Brussels: Enda Kenny Warns EU Of €67.5bn Bailout Renegotiation By New Incomming Government Following General Election

28 Jan

Irish opposition leader Enda Kenny told the European Union on Friday that he would renegotiate his country’s 67.5 billion euro bailout if, as expected, he becomes the new prime minister.

European Commission President Jose Manuel Barroso (R) meets the leader of the Irish Fine …More Enlarge photo

Kenny delivered his message to European Commission chief Jose Manuel Barroso in Brussels ahead of snap elections with opinion polls showing Prime Minister Brian Cower facing a drubbing over his handling of the economic crisis.

“If we get the mandate from the people in the general election at home we see a need to renegotiate aspects of this package,” Kenny told reporters after the meeting.

His opposition Fine Gael party wants a cut in the interest rate Ireland was charged to take the EU-IMF rescue loan in November, but Kenny said he had not come to Brussels to negotiate just yet.

“We did point out that even with a very strong programme for sorting out our difficulties at home, our people still face serious challenges dealing with components in this package,” he said.

“If we get that mandate we made it clear we will be returning,” Kenny added.

His party’s finance spokesman Michael Noon dismissed any prospect of touching Ireland’s low corporate tax rate.

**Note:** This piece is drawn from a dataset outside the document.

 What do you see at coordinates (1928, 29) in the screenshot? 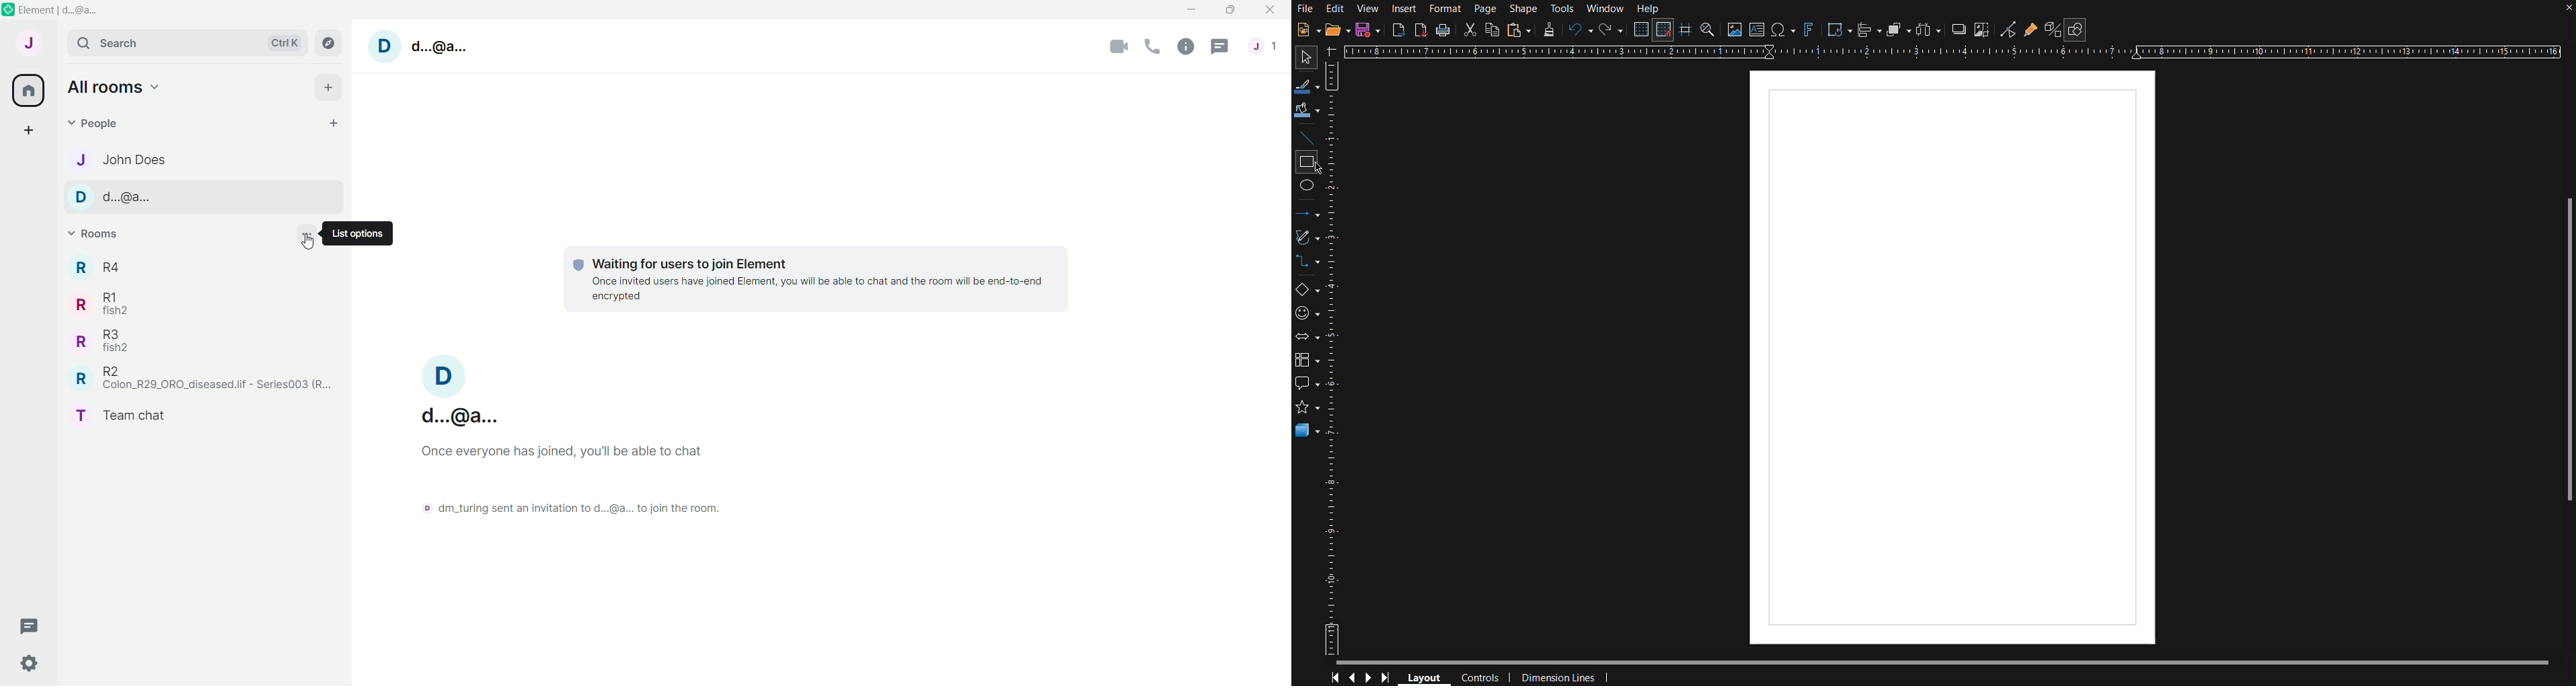
I see `Distribute objects` at bounding box center [1928, 29].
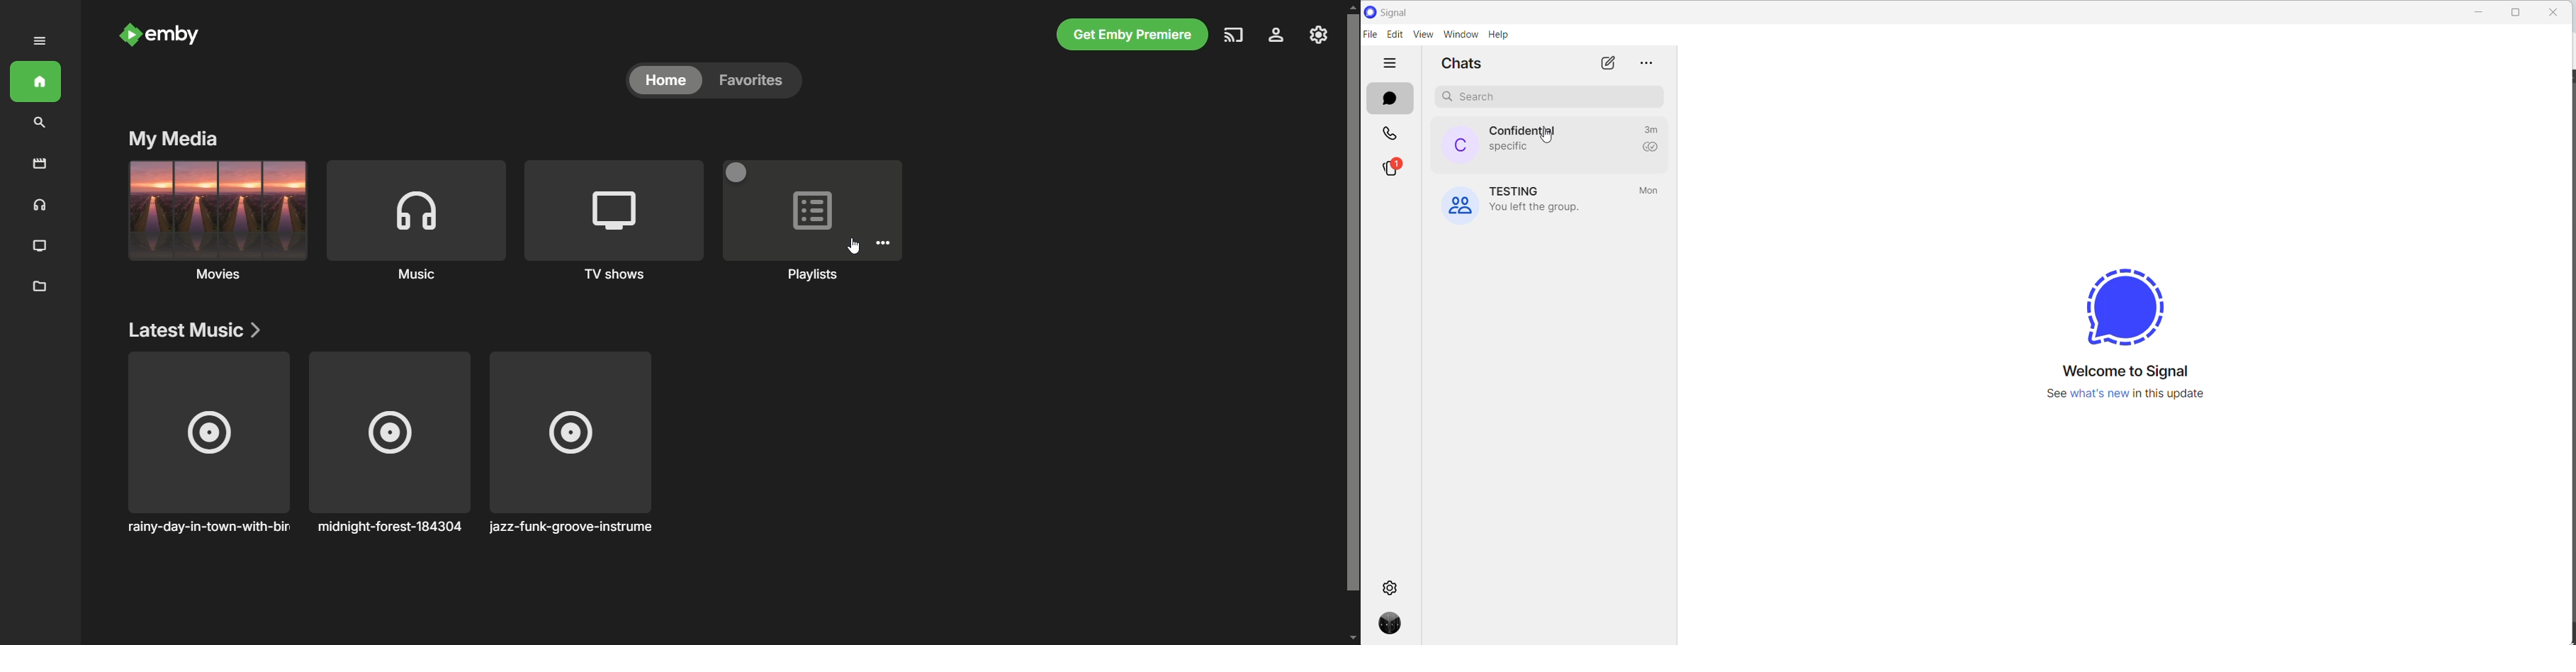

France has said Ireland should not keep a low tax rate for companies while getting aid from EU peers.

Cowen’s government was forced to accept a package of financial aid which includes a contribution of 67 billion euros (90 billion dollars) from the EU and International Monetary Fund, which came with an interest rate of 5.8 percent.

But his finance minister Brian Lenihan was in Brussels last week trying to renegotiate the interest rate, noting that fellow eurozone country Greece, rescued last May, is paying an average of 5.2 percent on its loans.

The political fallout from the bailout, and the economic crisis that made it necessary, severely damaged the ruling Fianna Fail party which faces a rout in elections expected to be held on February 25.